Où ais-je bien pu tomber, pensa Wolfgang en fourrant ses mains dans ses poches. C'était un jeune homme fort beau dont l'esprit romanesque avait survécu. Il jouait divinement bien du violon et connaissait l'œuvre intégrale de Shakespeare par cœur mais ses prédispositions romantiques ne plaisaient guère au paterfamilias qui grognait plus qu'il ne parlait. Sa mère était elle aussi franchement désagréable, à tel point qu'un jeune Wolfgang exécuta des recherches approfondies sur les cas d'enfants échangés à la naissance. Faute de preuves, il se résigna à cette famille dépareillée dans laquelle on peinait à voir un air de ressemblance et grandit seul, isolé mais heureux, ne manquant de rien. Il faisait partie de ces gens à l'air perpétuellement exaspéré, ce qui déplaisait affreusement à son patron. D'ailleurs, cela lui déplut tant qu'il m'envoya sur une île paumée pour résoudre un suicide... Ledoux accéléra le pas et se jeta tout juste contre les portes du commissariat où le shérif à l'air sot fronçait des sourcils devant un vieil ordinateur.

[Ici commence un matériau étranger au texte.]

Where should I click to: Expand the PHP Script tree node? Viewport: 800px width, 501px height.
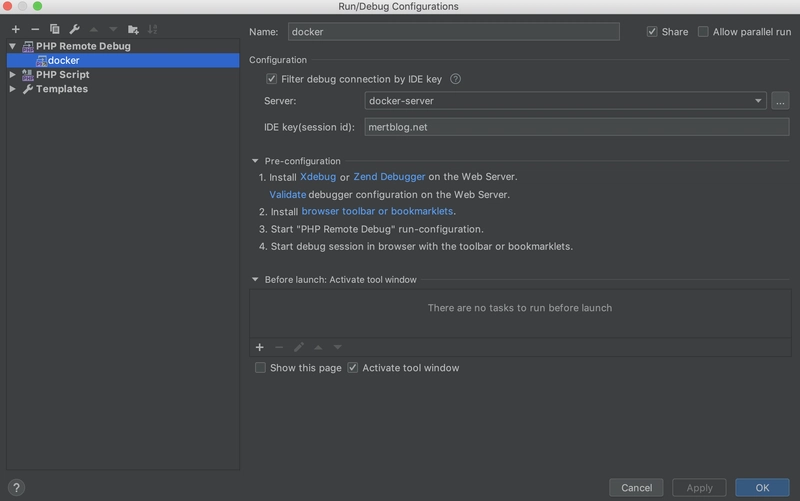click(12, 75)
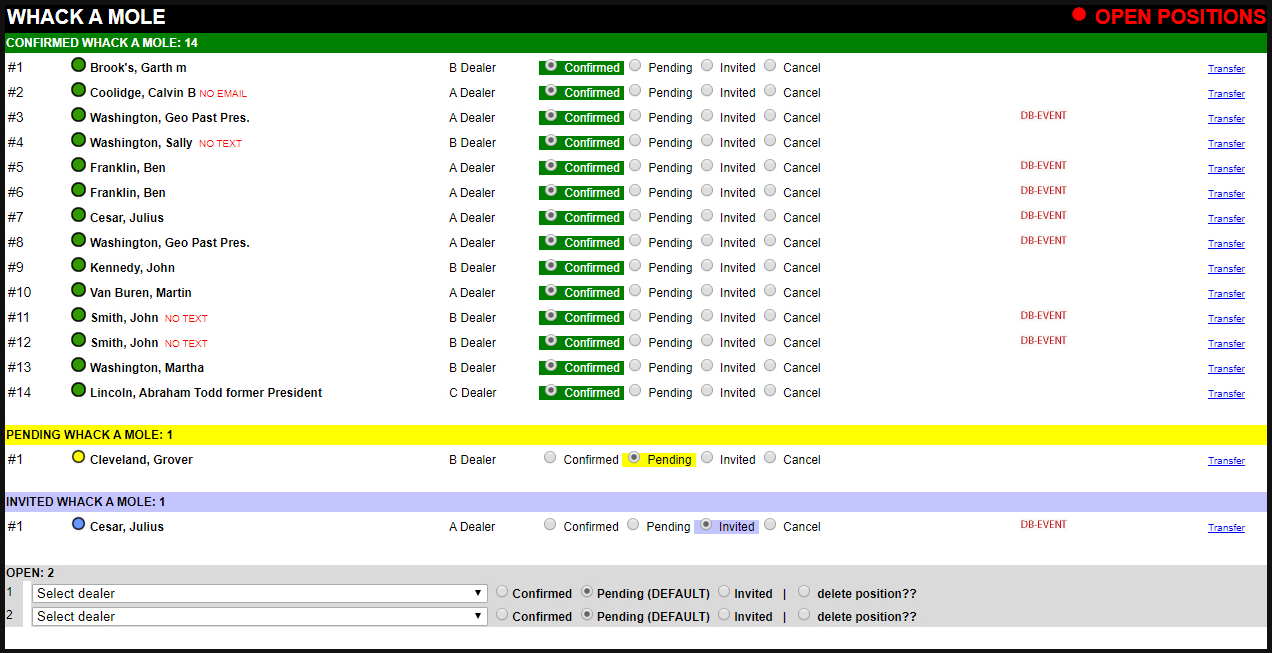Image resolution: width=1272 pixels, height=653 pixels.
Task: Click Transfer link for Cleveland, Grover
Action: pyautogui.click(x=1226, y=461)
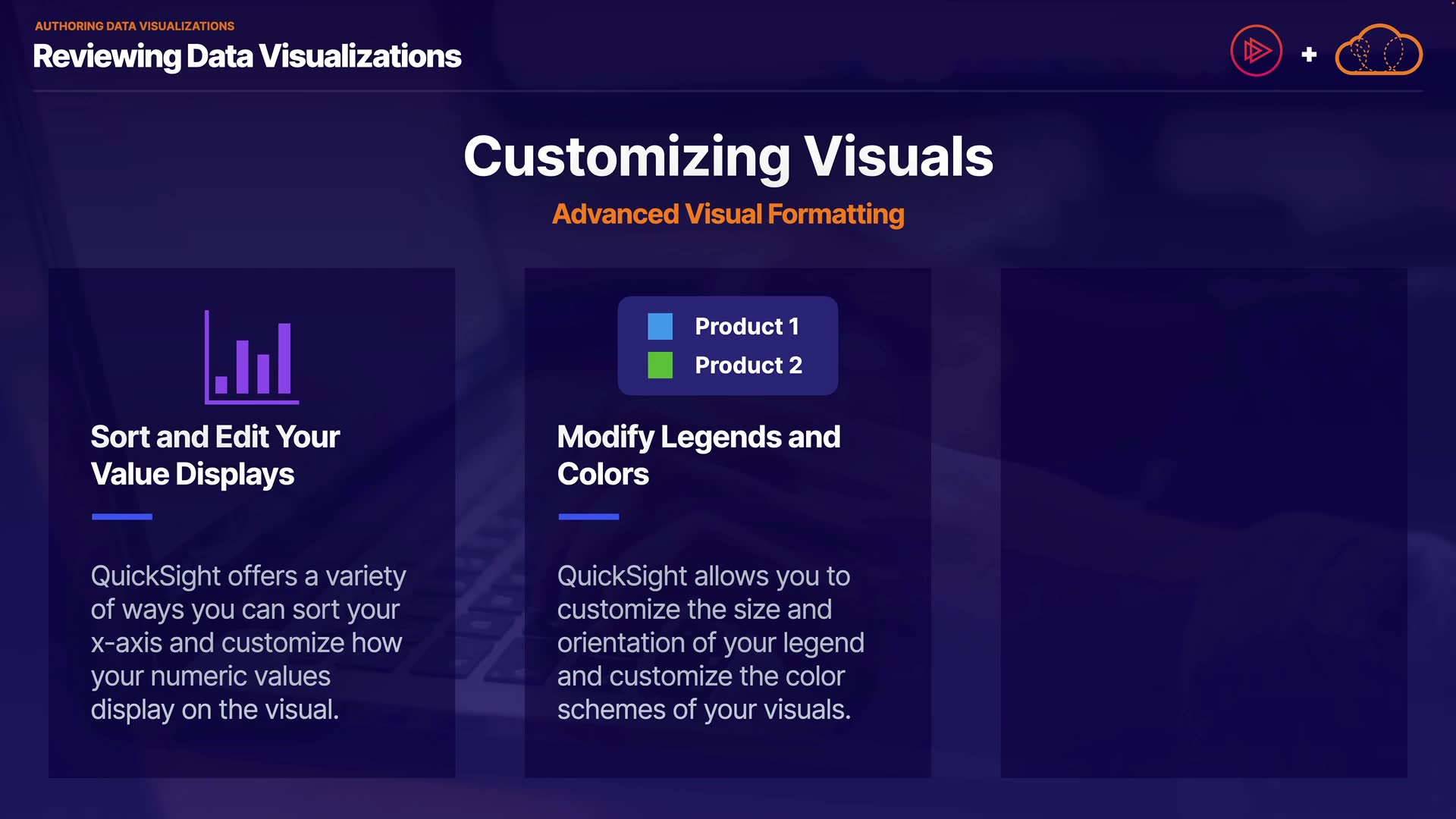Click the orange cloud logo icon
This screenshot has width=1456, height=819.
point(1378,52)
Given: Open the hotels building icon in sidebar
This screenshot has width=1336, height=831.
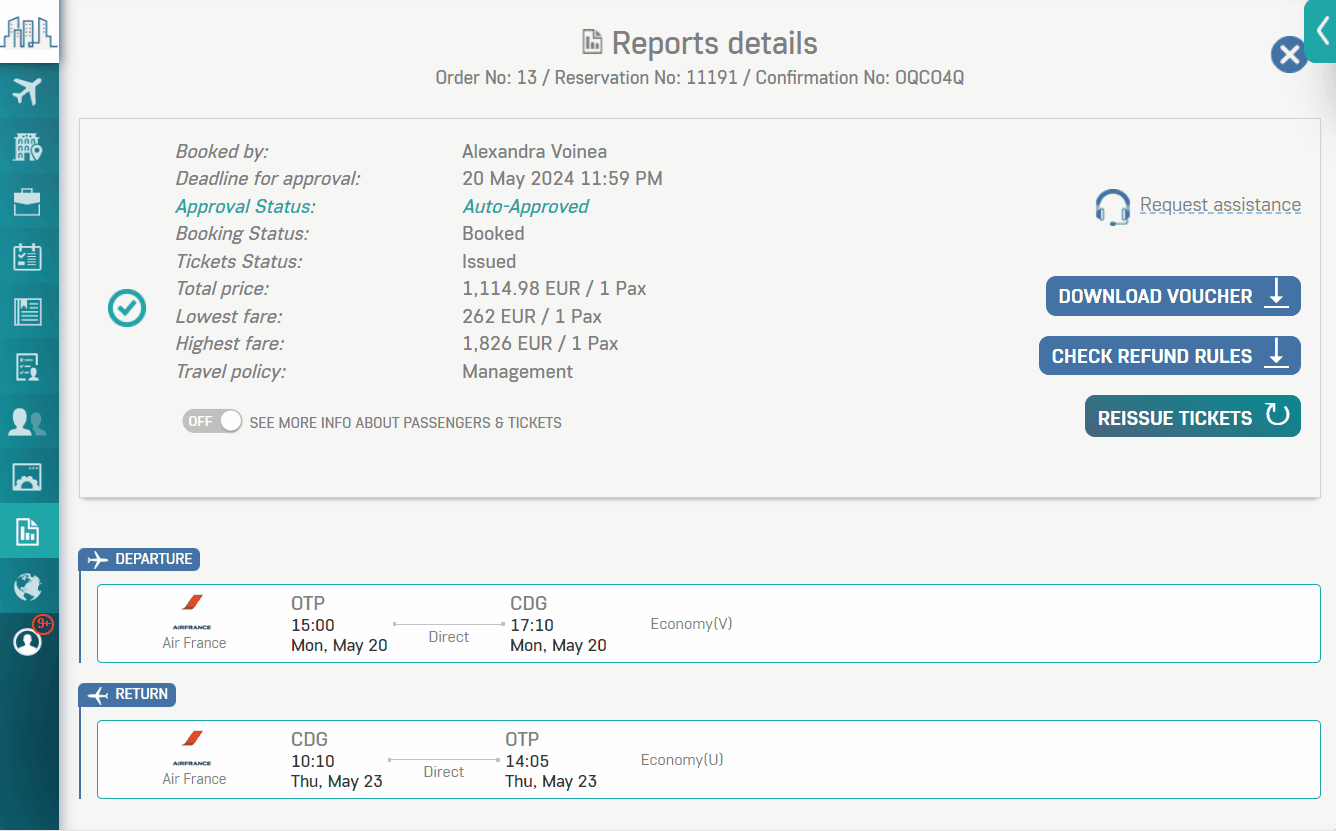Looking at the screenshot, I should (27, 147).
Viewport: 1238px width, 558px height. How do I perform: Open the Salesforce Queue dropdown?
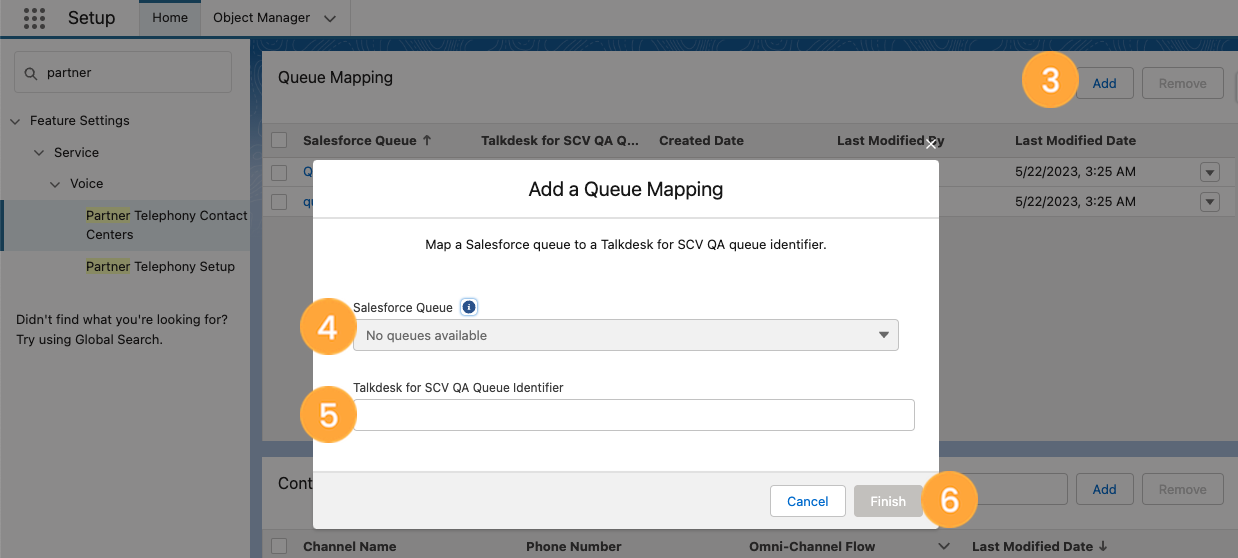click(x=626, y=335)
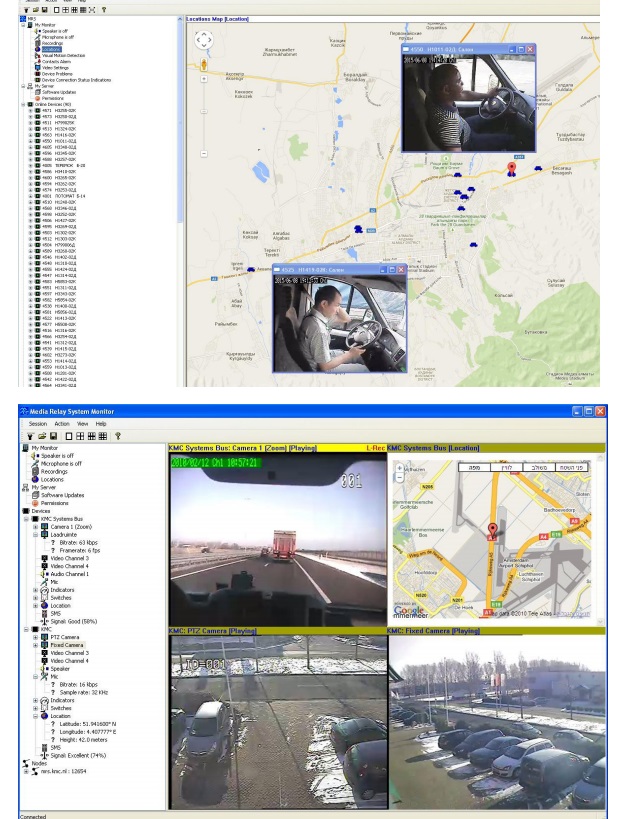Select Visual Motion Detection in top tree

click(60, 54)
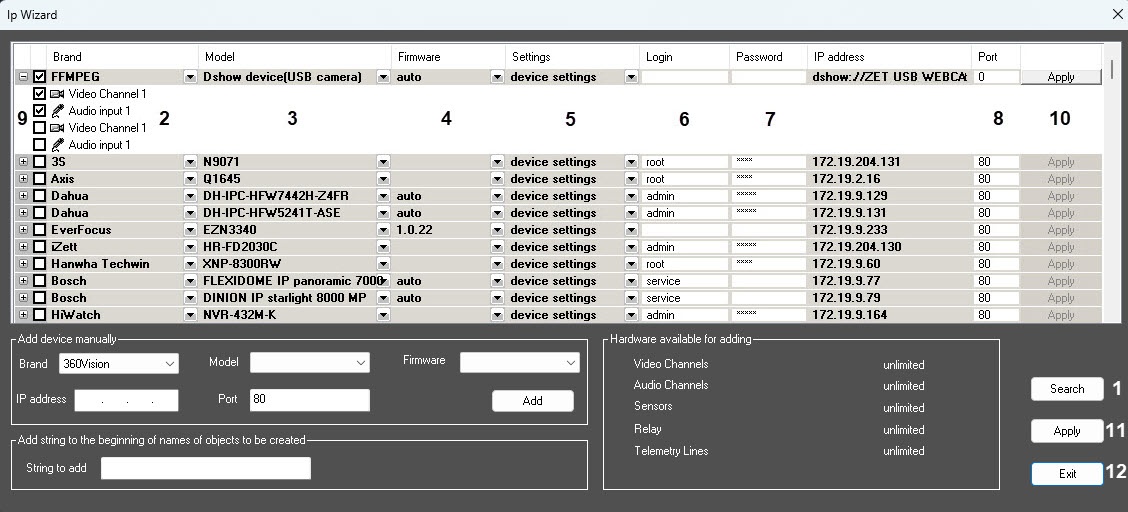Open the 360Vision Brand dropdown

(118, 364)
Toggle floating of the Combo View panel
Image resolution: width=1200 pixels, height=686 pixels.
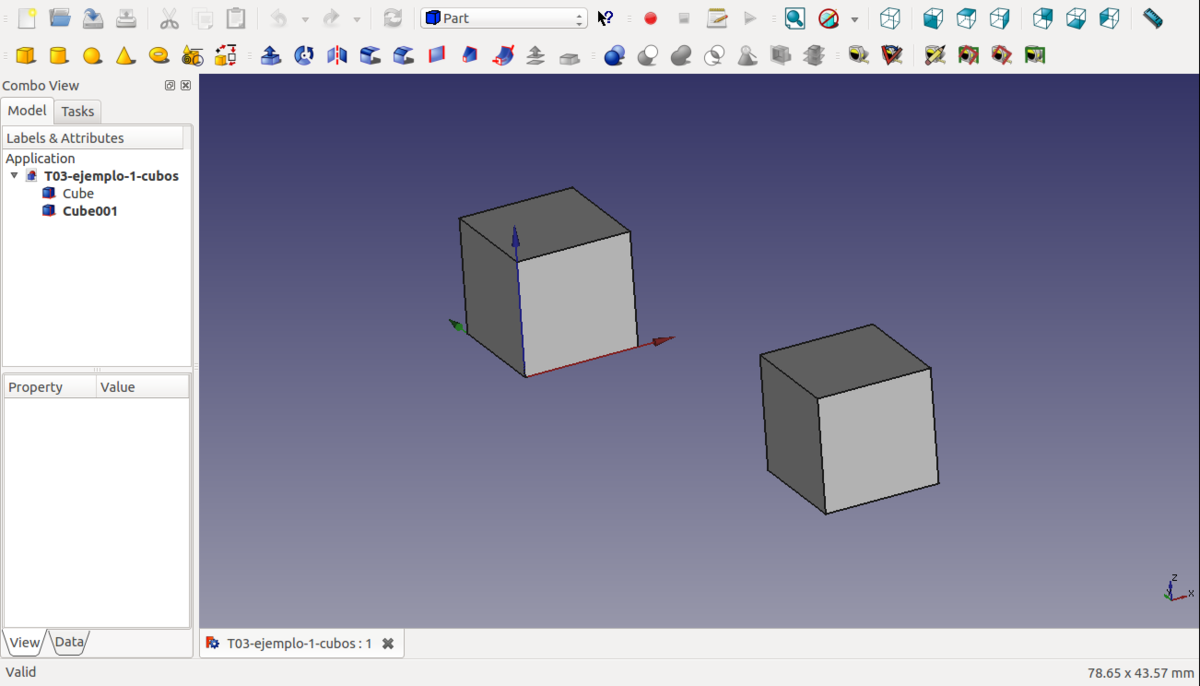click(x=170, y=86)
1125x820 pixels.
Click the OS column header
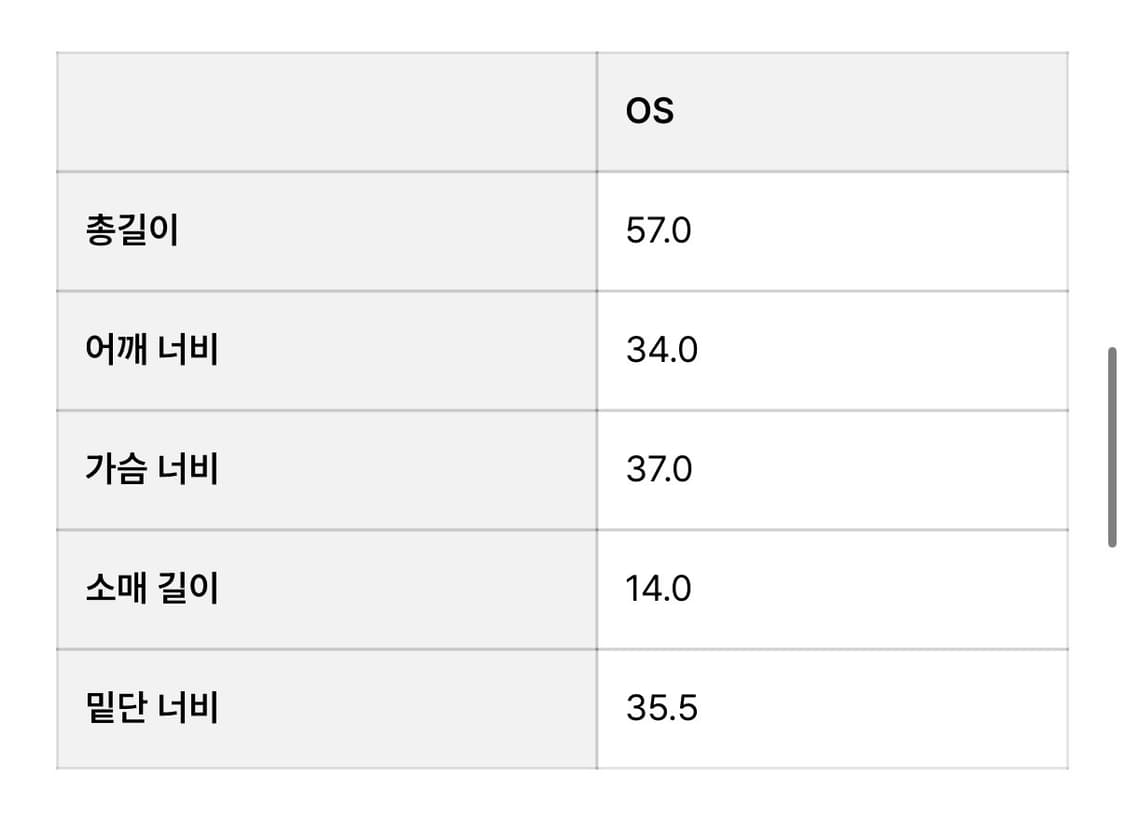(650, 111)
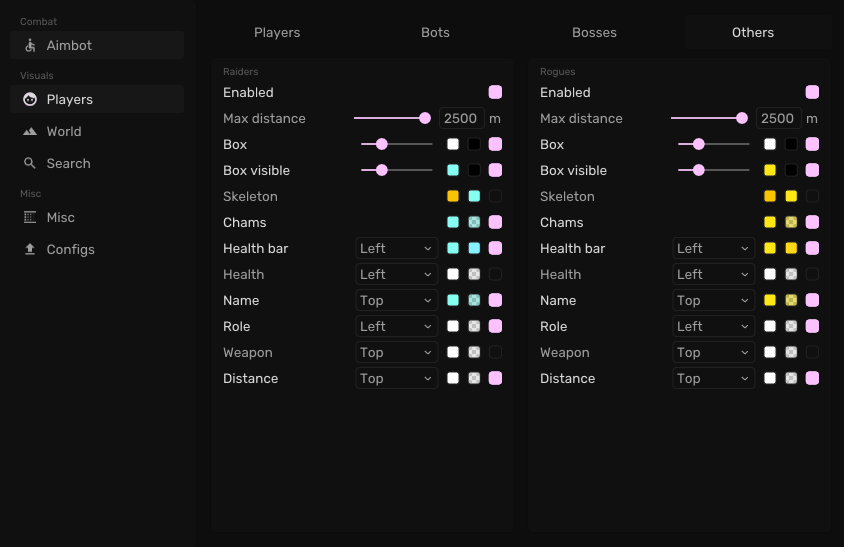Screen dimensions: 844x547
Task: Expand Raiders Health bar position dropdown
Action: click(x=396, y=248)
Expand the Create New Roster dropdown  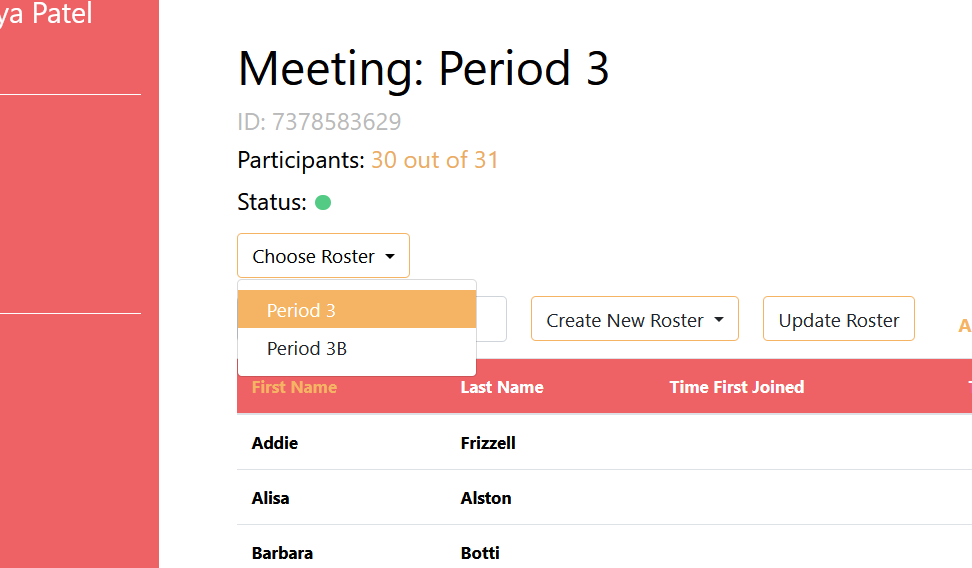point(635,319)
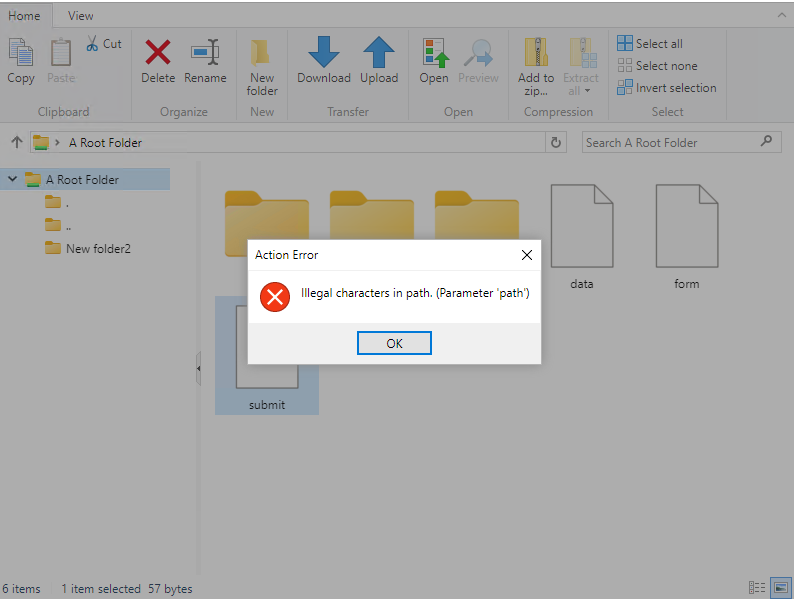Click the New folder icon

pyautogui.click(x=262, y=52)
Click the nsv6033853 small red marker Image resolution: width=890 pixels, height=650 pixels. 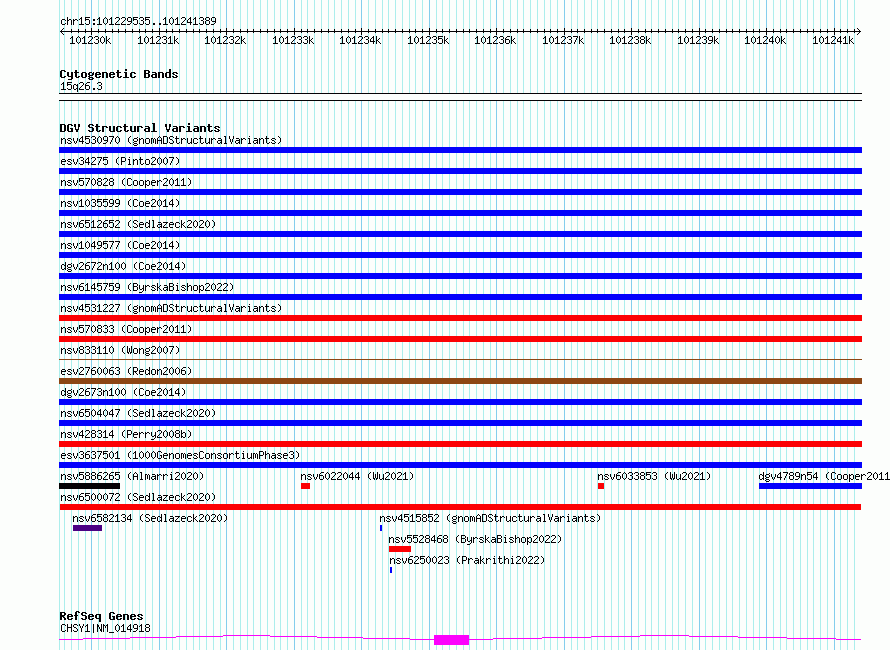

Les bottes en cuir trempées crissèrent répétitivement sur le lino jaune du bâtiment tandis que le jeune détective s'avançait près du poêle qui prodiguait un petit peu de chaleur. Il lança un sal regard au ciel grisâtre et sortit son carnet légèrement humide de sa poche ainsi qu'un stylo bille. Il mouilla la pointe distraitement de sa langue avant de noter d'une écriture en bâtons et propre ses premières observations. Il fut tiré de ses pensées par une voix grave,
« Ca neige en torchons aujourd'hui, pas tout à fait de la sloche mais un stade au-dessus du broyot, vous ne trouvez pas» ?
Wolfgang haussa les sourcils, jeta un œil nerveux vers l'extérieur puis au shérif dont le regard éteint était posé sur lui.
« Il neige ». Cela sortit plutôt comme une question, le quarantenaire partit d'un rire franc et secoua la tête.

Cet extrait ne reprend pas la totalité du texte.